Consigne:
Recopiez intégralement le texte sur l'odorat qui suit, sans y changer un mot.

Texte extrait:
>>
8) Détermination philosophique. L’odorat en clé de don

Affrontons-nous pour finir à la question : dans la perspective d’une anthropologie de l’homme-don, c’est-à-dire de l’homme comme être d’amour-don, qu’est-ce qui caractérise en propre l’odorat ?

L’odeur épouse les trois moments du don, mais non sans une originalité singulière.

a) L’autocommunication de l’odeur

1’) La diffusion

L’odeur est d’abord une incarnation de la loi d’autocommunication. En effet, avant toutes choses, l’odeur est une émanation matérielle de l’« objet », en l’occurrence ici de la personne. Bien des auteurs l’ont noté : « L’odeur est un débordement sensible du corps hors des frontières de la peau [11] » ; « En se diffusant, le parfum forme un halo autour de la personne qu’il prolonge et magnifie [12] » ; « L’odeur d’un corps, c’est ce corps lui-même que nous aspirons par la bouche, le nez, que nous possédons d’un seul coup comme sa substance la plus secrète et pour tout dire sa nature [13] ». Et cela vaut même pour l’odeur d’un objet : « Parfois on trouve un vieux flacon qui se souvient / D’où jaillit toute vive une âme qui revient [14] » ; « Un invincible arôme hante l’armoire et le tiroir, / Pénètre en une chose qui nous sert, insinue dans les draps pliés / Ce qui des roses nous saisit, ce qui dans les roses sombra [15] ».
<<
Un bloc de données:
>>
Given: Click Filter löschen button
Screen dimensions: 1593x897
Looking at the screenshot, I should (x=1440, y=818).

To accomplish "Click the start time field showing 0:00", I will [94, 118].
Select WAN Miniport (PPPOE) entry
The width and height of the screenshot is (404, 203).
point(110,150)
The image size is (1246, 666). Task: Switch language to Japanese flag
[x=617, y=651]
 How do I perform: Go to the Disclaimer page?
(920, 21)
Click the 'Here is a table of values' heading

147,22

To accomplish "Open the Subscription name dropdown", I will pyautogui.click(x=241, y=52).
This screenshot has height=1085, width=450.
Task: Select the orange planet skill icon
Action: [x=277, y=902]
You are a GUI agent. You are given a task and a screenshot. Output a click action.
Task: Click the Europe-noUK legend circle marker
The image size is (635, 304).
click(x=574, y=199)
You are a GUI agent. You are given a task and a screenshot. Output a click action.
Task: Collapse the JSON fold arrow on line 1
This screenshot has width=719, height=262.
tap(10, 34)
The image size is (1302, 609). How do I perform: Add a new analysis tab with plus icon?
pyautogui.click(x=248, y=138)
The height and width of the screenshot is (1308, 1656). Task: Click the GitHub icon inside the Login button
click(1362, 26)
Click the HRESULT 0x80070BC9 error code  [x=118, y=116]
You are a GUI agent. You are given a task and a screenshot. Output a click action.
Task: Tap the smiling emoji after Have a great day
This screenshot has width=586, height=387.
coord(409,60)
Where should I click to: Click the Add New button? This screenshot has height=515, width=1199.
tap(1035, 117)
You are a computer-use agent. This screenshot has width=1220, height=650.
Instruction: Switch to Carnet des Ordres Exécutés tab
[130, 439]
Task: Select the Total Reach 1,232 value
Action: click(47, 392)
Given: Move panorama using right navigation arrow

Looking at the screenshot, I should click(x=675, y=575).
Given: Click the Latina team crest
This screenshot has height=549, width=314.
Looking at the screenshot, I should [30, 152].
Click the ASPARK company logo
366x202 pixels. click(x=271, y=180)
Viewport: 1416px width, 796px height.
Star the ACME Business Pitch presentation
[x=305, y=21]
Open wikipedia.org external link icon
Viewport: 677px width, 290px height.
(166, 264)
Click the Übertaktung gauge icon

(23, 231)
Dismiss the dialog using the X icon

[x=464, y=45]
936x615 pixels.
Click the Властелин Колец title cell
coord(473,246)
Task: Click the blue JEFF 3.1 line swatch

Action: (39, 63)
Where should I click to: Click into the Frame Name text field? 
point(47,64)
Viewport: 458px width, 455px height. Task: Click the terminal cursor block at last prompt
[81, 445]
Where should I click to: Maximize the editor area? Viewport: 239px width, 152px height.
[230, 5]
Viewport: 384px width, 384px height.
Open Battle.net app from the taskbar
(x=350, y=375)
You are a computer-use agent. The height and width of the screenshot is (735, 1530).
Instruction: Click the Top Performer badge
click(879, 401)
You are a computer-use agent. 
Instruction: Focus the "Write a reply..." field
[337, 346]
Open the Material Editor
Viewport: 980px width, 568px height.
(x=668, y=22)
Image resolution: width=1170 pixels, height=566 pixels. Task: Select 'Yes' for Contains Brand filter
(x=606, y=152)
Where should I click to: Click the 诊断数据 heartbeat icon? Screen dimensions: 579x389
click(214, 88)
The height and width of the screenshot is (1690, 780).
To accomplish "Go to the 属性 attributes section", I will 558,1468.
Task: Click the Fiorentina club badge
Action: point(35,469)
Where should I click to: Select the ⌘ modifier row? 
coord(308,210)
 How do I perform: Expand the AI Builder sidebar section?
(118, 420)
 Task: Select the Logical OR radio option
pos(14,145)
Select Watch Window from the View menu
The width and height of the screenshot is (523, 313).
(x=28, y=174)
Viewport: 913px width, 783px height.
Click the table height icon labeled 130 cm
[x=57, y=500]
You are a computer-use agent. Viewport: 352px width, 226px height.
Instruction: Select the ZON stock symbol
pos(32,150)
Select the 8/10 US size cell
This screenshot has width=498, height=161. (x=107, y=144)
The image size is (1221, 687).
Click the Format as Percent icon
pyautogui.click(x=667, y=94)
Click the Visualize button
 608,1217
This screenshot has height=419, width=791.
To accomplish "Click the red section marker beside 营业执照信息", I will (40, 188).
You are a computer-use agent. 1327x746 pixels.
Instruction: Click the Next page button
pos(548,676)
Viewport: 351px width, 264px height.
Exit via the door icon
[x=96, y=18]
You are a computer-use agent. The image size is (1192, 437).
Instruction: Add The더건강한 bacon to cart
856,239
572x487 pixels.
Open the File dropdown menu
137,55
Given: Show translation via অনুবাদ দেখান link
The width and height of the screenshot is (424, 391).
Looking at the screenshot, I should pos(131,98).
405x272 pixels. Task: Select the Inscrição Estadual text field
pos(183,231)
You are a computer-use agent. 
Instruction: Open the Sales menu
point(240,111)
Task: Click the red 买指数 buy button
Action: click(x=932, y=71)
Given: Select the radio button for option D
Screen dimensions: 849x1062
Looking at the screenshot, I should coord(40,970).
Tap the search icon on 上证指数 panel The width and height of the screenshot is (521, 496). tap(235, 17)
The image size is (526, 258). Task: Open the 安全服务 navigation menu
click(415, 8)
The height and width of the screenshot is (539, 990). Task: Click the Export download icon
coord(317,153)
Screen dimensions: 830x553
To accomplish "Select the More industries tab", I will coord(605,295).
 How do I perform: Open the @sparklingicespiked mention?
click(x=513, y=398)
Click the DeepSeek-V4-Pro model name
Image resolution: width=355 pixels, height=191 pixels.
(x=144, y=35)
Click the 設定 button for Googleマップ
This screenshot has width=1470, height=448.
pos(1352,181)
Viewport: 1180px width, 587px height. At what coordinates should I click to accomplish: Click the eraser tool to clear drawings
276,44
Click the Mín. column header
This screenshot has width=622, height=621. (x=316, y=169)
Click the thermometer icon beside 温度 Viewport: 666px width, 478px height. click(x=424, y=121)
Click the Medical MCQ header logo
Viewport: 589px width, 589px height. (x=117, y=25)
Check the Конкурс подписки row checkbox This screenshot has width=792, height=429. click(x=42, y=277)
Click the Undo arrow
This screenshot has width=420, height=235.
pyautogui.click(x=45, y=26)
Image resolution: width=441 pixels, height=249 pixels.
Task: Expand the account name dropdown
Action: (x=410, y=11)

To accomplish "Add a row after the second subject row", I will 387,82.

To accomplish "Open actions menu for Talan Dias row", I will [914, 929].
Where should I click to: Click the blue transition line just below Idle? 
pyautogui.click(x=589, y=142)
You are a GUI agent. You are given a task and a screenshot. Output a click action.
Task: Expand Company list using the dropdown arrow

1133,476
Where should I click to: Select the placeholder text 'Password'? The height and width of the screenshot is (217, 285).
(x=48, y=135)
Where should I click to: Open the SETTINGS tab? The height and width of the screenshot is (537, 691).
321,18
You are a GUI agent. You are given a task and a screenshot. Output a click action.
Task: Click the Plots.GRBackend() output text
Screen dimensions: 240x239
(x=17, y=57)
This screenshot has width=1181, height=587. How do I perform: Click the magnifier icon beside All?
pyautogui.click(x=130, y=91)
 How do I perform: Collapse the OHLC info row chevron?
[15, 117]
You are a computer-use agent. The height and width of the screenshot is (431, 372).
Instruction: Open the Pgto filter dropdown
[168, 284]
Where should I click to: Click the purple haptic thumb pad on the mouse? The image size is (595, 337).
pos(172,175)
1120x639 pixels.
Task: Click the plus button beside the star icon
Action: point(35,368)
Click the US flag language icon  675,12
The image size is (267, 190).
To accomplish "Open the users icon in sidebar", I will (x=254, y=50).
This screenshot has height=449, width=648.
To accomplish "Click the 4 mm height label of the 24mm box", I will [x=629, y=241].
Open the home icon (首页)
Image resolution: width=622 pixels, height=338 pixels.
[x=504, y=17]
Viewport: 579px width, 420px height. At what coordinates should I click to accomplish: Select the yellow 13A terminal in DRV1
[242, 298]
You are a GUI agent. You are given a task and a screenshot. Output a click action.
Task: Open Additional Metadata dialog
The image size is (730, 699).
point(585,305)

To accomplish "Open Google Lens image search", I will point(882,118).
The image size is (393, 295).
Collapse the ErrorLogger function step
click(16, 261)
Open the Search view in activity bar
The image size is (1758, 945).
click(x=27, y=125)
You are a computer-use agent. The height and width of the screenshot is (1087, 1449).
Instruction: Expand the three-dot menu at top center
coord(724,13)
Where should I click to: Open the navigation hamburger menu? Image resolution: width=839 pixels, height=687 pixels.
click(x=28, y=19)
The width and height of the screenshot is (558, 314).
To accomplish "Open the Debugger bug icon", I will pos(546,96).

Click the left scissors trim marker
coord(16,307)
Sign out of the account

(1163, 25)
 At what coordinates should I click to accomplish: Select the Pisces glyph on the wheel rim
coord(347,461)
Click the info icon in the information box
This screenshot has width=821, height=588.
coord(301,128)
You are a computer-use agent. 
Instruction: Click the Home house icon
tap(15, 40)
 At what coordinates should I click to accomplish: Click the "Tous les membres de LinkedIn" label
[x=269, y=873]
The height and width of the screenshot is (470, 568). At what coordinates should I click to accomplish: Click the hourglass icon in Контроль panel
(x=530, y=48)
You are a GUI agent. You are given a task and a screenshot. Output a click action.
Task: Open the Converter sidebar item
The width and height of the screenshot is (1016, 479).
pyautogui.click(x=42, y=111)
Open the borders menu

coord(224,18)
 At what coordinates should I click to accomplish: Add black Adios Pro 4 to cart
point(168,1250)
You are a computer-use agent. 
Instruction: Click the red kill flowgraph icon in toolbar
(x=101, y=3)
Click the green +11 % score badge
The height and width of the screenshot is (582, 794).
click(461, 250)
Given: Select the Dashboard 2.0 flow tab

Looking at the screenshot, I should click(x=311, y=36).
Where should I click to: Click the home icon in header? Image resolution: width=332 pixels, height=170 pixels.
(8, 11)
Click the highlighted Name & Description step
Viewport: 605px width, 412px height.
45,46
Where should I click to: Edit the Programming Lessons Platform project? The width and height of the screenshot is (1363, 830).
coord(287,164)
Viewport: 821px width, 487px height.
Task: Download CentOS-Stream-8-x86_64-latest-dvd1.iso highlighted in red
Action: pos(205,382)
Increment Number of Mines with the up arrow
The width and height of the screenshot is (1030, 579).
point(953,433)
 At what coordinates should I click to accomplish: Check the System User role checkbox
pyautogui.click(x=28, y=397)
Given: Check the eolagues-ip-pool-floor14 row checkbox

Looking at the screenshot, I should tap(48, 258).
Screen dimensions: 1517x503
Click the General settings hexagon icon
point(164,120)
<<
Réponse rédigée:
8) Détermination philosophique. L’odorat en clé de don

Affrontons-nous pour finir à la question : dans la perspective d’une anthropologie de l’homme-don, c’est-à-dire de l’homme comme être d’amour-don, qu’est-ce qui caractérise en propre l’odorat ?

L’odeur épouse les trois moments du don, mais non sans une originalité singulière.

a) L’autocommunication de l’odeur

1’) La diffusion

L’odeur est d’abord une incarnation de la loi d’autocommunication. En effet, avant toutes choses, l’odeur est une émanation matérielle de l’« objet », en l’occurrence ici de la personne. Bien des auteurs l’ont noté : « L’odeur est un débordement sensible du corps hors des frontières de la peau [11] » ; « En se diffusant, le parfum forme un halo autour de la personne qu’il prolonge et magnifie [12] » ; « L’odeur d’un corps, c’est ce corps lui-même que nous aspirons par la bouche, le nez, que nous possédons d’un seul coup comme sa substance la plus secrète et pour tout dire sa nature [13] ». Et cela vaut même pour l’odeur d’un objet : « Parfois on trouve un vieux flacon qui se souvient / D’où jaillit toute vive une âme qui revient [14] » ; « Un invincible arôme hante l’armoire et le tiroir, / Pénètre en une chose qui nous sert, insinue dans les draps pliés / Ce qui des roses nous saisit, ce qui dans les roses sombra [15] ».